[PATCH 7.2 v4 02/12] mm/khugepaged: add folio dirty check after try_to_unmap()
From: Zi Yan
Date: Thu Apr 23 2026 - 22:55:12 EST
This check ensures the correctness of collapse read-only THPs for FSes
after READ_ONLY_THP_FOR_FS is enabled by default for all FSes supporting
PMD THP pagecache.
READ_ONLY_THP_FOR_FS only supports read-only fd and uses mapping->nr_thps
and inode->i_writecount to prevent any write to read-only to-be-collapsed
folios. In upcoming commits, READ_ONLY_THP_FOR_FS will be removed and the
aforementioned mechanism will go away too.
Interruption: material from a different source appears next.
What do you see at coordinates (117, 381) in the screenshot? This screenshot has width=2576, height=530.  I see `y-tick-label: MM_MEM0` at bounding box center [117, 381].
To ensure khugepaged functions
as expected after the changes, skip if any folio is dirty after
try_to_unmap(), since a dirty folio means this read-only folio
got some writes via mmap can happen between try_to_unmap() and
try_to_unmap_flush() via cached TLB entries and khugepaged does not support
writable pagecache folio collapse yet.
Signed-off-by: Zi Yan <ziy@xxxxxxxxxx>
---
mm/khugepaged.c | 28 ++++++++++++++++++++++++----
1 file changed, 24 insertions(+), 4 deletions(-)
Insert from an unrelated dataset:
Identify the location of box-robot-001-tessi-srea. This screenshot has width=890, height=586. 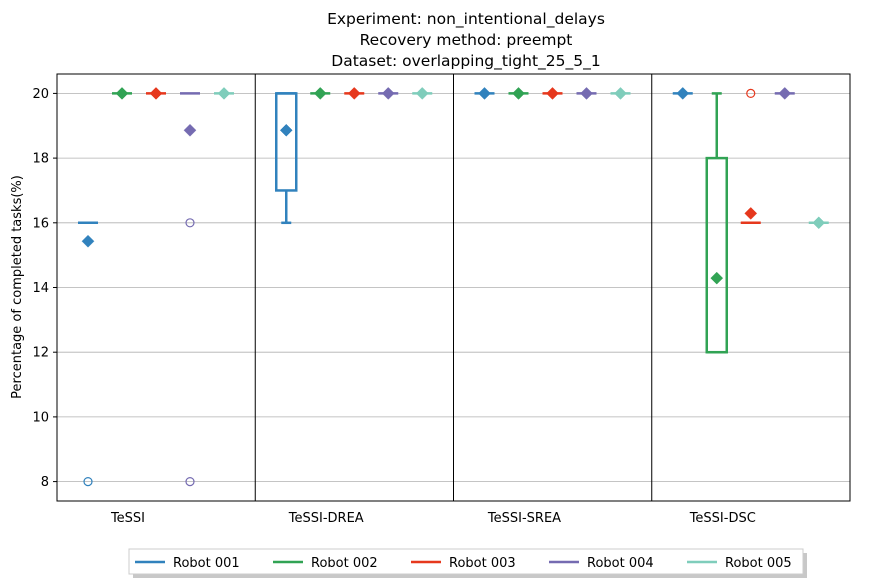
(484, 94).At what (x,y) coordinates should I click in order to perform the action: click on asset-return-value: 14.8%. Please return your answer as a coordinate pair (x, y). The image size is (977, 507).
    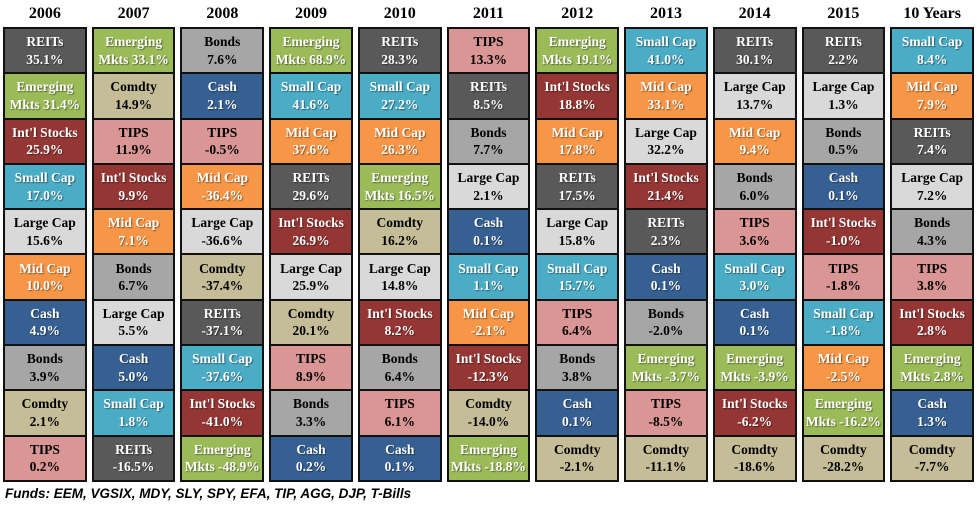
    Looking at the image, I should click on (400, 286).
diff --git a/mm/khugepaged.c b/mm/khugepaged.c
index 79f051eb6195..726f8ace01af 100644
--- a/mm/khugepaged.c
+++ b/mm/khugepaged.c
@@ -2327,8 +2327,7 @@ static enum scan_result collapse_file(struct mm_struct *mm, unsigned long addr,
}
} else if (folio_test_dirty(folio)) {
/*
- * khugepaged only works on read-only fd,
- * so this page is dirty because it hasn't
+ * This page is dirty because it hasn't
* been flushed since first write. There
* won't be new dirty pages.
*
@@ -2386,8 +2385,8 @@ static enum scan_result collapse_file(struct mm_struct *mm, unsigned long addr,
if (!is_shmem && (folio_test_dirty(folio) ||
folio_test_writeback(folio))) {
/*
- * khugepaged only works on read-only fd, so this
- * folio is dirty because it hasn't been flushed
+ * khugepaged only works on clean file-backed folios,
+ * so this folio is dirty because it hasn't been flushed
* since first write.
*/
result = SCAN_PAGE_DIRTY_OR_WRITEBACK;
@@ -2431,6 +2430,27 @@ static enum scan_result collapse_file(struct mm_struct *mm, unsigned long addr,
goto out_unlock;
}
+ /*
+ * At this point, the folio is locked and unmapped. If the PTE
+ * was dirty, try_to_unmap() has transferred the dirty bit to
+ * the folio and we must not collapse it into a clean
+ * file-backed folio.
+ *
+ * If the folio is clean here, no one can write it until we
+ * drop the folio lock. A write through a stale TLB entry came
+ * from a clean PTE and must fault because the PTE has been
+ * cleared; the fault path has to take the folio lock before
+ * installing a writable mapping. Buffered write paths also
+ * have to take the folio lock before modifying file contents
+ * without a mapping, typically via write_begin_get_folio().
+ */
+ if (!is_shmem && folio_test_dirty(folio)) {
+ result = SCAN_PAGE_DIRTY_OR_WRITEBACK;
+ xas_unlock_irq(&xas);
+ folio_putback_lru(folio);
+ goto out_unlock;
+ }
+
/*
* Accumulate the folios that are being collapsed.
*/
--
2.43.0